1. Komal Thareja

Komal Thareja

Forum Replies Created

Viewing 15 posts - 46 through 60 (of 526 total)
  • Author
    Posts
  • in reply to: Performance Drop on ConnectX-6 After Release 1.9 #9042
    Komal Thareja
    Participant

      Hi Rasman,

      I forgot to mention that the steps for installing iperf3 should be run as the root user. On your VM, I did the following:

      sudo su -
      
      curl -L https://github.com/esnet/iperf/releases/download/3.18/iperf-3.18.tar.gz > iperf-3.18.tar.gz
      tar -zxvf iperf-3.18.tar.gz
      cd iperf-3.18
      
      sudo apt update
      sudo apt install build-essential
      
      sudo ./configure; make; make install
      sudo ldconfig
      

      I also applied the following host tuning (node_tools/host_tune.sh) on both VMs:

      #!/bin/bash
      
      # Linux host tuning from https://fasterdata.es.net/host-tuning/linux/
      cat >> /etc/sysctl.conf <<EOL
      # allow testing with buffers up to 128MB
      net.core.rmem_max = 536870912
      net.core.wmem_max = 536870912
      # increase Linux autotuning TCP buffer limit to 64MB
      net.ipv4.tcp_rmem = 4096 87380 536870912
      net.ipv4.tcp_wmem = 4096 65536 536870912
      # recommended default congestion control is htcp or bbr
      net.ipv4.tcp_congestion_control = bbr
      # recommended for hosts with jumbo frames enabled
      net.ipv4.tcp_mtu_probing = 1
      # recommended to enable 'fair queueing'
      net.core.default_qdisc = fq
      #net.core.default_qdisc = fq_codel
      EOL
      
      sysctl --system
      
      # Turn on jumbo frames
      for dev in basename -a /sys/class/net/*; do
          ip link set dev $dev mtu 9000
      done
      

      With these changes, I’m now seeing bandwidth close to 10G (see snapshot below).

      Screenshot-2025-09-24-at-5.31.23-PM

      According to fablib.list_links(), links from GATECH are capped at 8G. I’d suggest trying a different site instead of GATECH.

      Screenshot-2025-09-24-at-5.41.06-PM

      Regarding the slice getting stuck at Submit: your keys may have expired.

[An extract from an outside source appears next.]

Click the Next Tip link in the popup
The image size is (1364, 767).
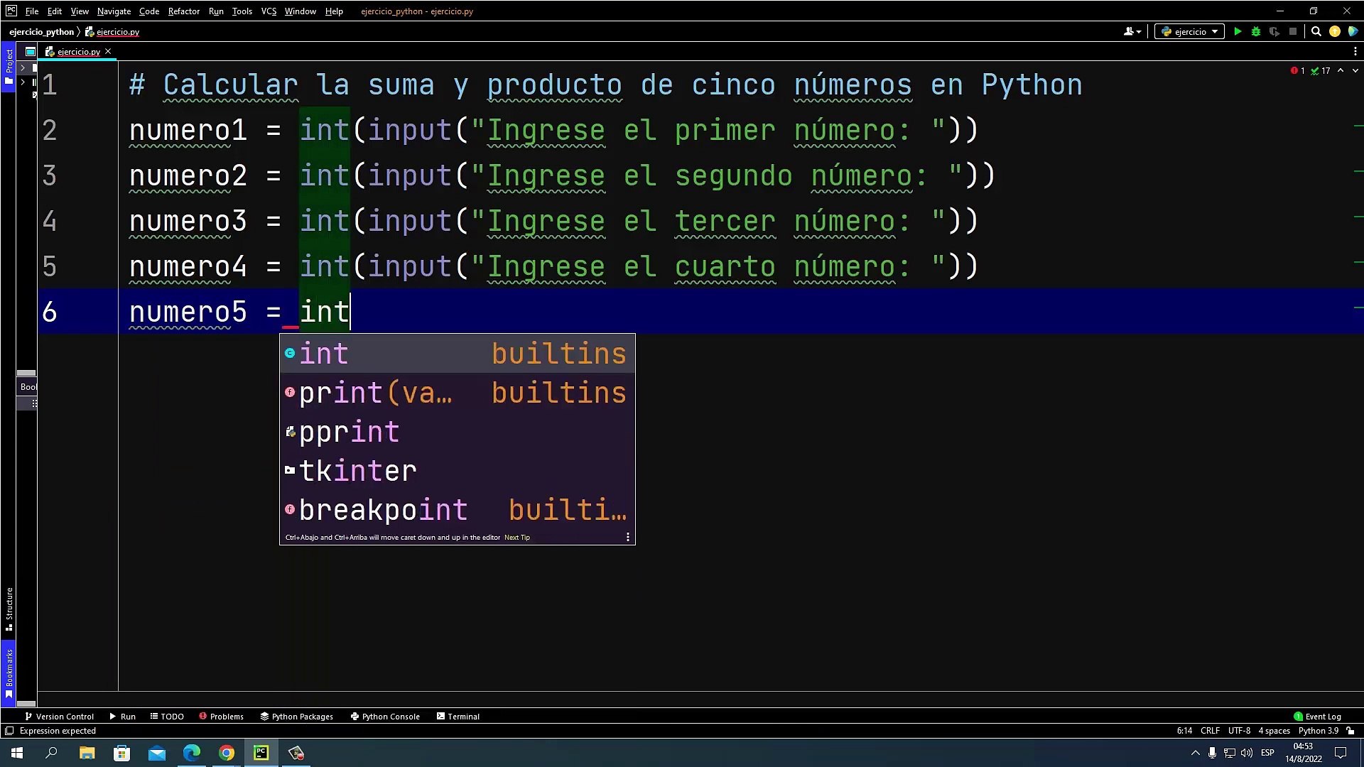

Please try running the notebook jupyter-examples-rel1.9.0/configure_and_validate/configure_an_validate.ipynb. This should automatically renew your keys if needed.

      If it still hangs at submit, please check /tmp/fablib/fablib.log for errors and share here.

      Best,

      Komal

      in reply to: Performance Drop on ConnectX-6 After Release 1.9 #9032
      Komal Thareja
      Participant

        Hi Rasman,

        By default, the standard iperf3 version does not perform well with multiple streams. ESnet provides a patched version that resolves this issue and delivers significantly better performance. This fixed iperf3 is already packaged inside the container.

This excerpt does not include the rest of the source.